1982 produced a record five debut winners in a season that produced an amazing eleven winners from seven teams in sixteen races. Ricardo Patrese’s first win at Monaco was book-ended by Group C Sportscar wins making him the only driver to win World Championship races on three consecutive weekends. The German, Austrian and Swiss GPs gave the only three consecutive first-time winners, Patrick Tambey, Elio de Angelis and Keke Rosberg. Michelle Alboreto won his first at the season-finale in Las Vegas.

It took Jenson Button 113 starts plus two DNSs and two races Honda were banned from to win in his seventh season at Hungary in 2006. In 1961, Italian, Giancarlo Baghetti won the first two Formula One races he had ever entered in a customer Ferrari, albeit non-championship GPs that the “works” team missed, but then won his first World Championship race, the French Grand Prix, after the three factory Ferraris had two engine failures and a spin. His gigantic mistake was not promptly retiring because the rest of his F1 results were comparatively awful.

The opening race in South Africa of the 1971 season saw Mario Andretti win his first F1 World Championship race with Ferrari. It was 82 rounds in the ‘championship and 5 years, 7 months, 18 days before he won his second with Lotus – the last of the 1976 season in Japan – the very famous, very wet race at Fuji in which Hunt raced to the title after Lauda retired from the conditions. However, transatlantic Andretti missed more than half the intervening races. John Watson, after winning the 1976 Austria GP for Penske-Ford, the team’s only win, took 75 starts plus one DNQ to notch up the second win in the 1981 British Grand Prix – the first win for the McLaren team under Ron Dennis and also the first for a newfangled carbon-fibre car.

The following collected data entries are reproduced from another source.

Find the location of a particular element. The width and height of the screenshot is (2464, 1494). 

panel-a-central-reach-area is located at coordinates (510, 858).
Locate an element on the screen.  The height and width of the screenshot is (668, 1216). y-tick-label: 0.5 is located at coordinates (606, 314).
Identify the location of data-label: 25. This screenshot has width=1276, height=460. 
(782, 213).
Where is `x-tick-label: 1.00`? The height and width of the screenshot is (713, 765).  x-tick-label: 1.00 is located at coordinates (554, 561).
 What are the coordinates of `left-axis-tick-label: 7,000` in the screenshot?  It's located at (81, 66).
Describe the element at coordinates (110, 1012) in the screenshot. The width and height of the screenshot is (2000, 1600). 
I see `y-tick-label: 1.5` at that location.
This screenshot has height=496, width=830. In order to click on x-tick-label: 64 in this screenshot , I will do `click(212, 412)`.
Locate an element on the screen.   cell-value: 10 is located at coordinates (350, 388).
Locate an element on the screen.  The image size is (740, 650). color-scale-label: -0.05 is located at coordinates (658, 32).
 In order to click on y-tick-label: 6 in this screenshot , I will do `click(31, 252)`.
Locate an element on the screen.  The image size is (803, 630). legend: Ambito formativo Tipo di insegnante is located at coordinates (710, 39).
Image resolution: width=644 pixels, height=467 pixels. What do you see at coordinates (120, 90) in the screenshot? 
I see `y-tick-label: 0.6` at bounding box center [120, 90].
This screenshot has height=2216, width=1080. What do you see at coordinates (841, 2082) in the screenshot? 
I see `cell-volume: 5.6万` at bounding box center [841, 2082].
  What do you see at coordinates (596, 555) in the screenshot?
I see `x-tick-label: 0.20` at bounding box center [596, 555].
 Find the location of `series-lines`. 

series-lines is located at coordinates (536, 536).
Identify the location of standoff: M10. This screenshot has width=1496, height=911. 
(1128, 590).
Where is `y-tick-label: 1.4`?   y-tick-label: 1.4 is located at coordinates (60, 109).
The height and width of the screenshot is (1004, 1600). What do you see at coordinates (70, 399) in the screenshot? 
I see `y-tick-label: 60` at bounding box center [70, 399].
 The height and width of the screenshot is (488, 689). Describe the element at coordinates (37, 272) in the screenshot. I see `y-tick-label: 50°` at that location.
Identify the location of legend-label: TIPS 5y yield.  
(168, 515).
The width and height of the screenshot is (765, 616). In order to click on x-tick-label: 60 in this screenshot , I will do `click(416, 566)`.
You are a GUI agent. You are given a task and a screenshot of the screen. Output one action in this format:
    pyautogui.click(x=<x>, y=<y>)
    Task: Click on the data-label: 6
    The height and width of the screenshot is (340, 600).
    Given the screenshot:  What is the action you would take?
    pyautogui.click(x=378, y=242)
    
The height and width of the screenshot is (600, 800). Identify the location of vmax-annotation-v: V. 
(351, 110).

Seven drivers followed up their first win with victory again at the next opportunity. Nigel Mansell took advantage of the 1985 South Africa GP being held on a Saturday to wait only thirteen days. Damon Hill and Mika Hakkinen both won their next two races.

So, who will be the one-hundred-and-first? Quick Nick for BMW, Vettel for Ferrari or Danica Patrick for Force India? Excluding the Indianapolis 500 results, is the hundredth driver to win listening to this podcast instead of doing their schoolwork? Has Ron Dennis already signed him? If we knew the answers, it wouldn’t be Formula One.